UCAS-D: Mulling the news angles
What should be the news angle if the US Navy awards the UCAS-D contract to either Boeing or Northrop Grumman later this week, which as Defense News reports is a very large possiblity? I've got four options:
a) Assume Northrop Grumman wins. Bill Sweetman at Ares points out that Boeing has got nothing else in the pipeline after the F/A-18E/F/G runs its course (okay, they've still got P-8A and perhaps even YAL-1, but I'm looking for angles here, people, not facts. But clearly this is a problem for the company.
b) Assume Boeing wins.

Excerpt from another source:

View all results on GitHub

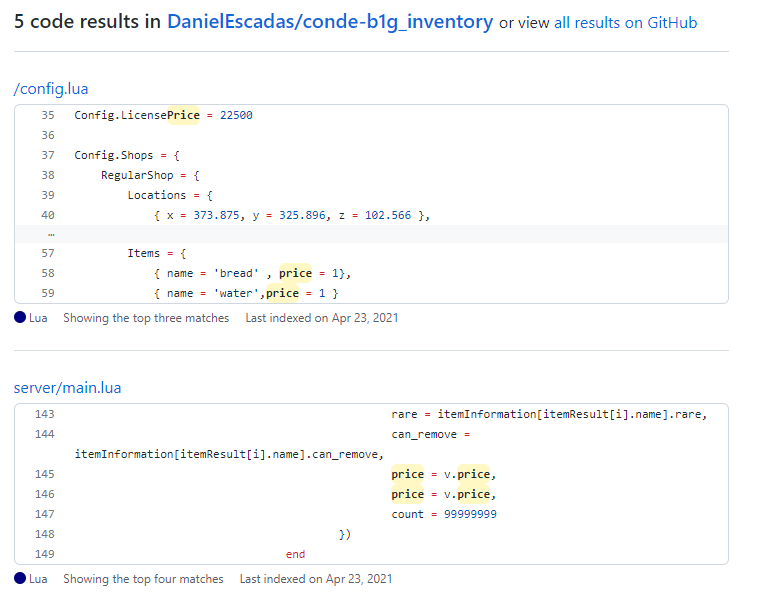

That would mean another strategic defeat for Northrop, coming soon after having its Kinetic Energy Inteceptor program downgraded to alternate booster status earlier this year, fumbling the AOC-WSI contract to Lockheed Martin last year and allowing the E-10A Multi-sensor Command and Control program to be abruptly derailed the year before that. So not a pretty picture there either.
c) Assume either wins. What are the future prospects for the the UCAS-D program's survival? Probably not very good, judging by the fact that industry-paid think-tanks in Washington DC are already hosting "congressional forums" to plead to lawmakers to save the program from budget cuts.
d) How does the US defense industry build another carrier-based strike aircraft if the UCAS-D line-item is eliminated? As my colleague The Woracle explains, the inudstrial base needs to start a new development program every five years to refresh the engineering talent. Without that talent pool to call on, the next development programme may be much more difficult.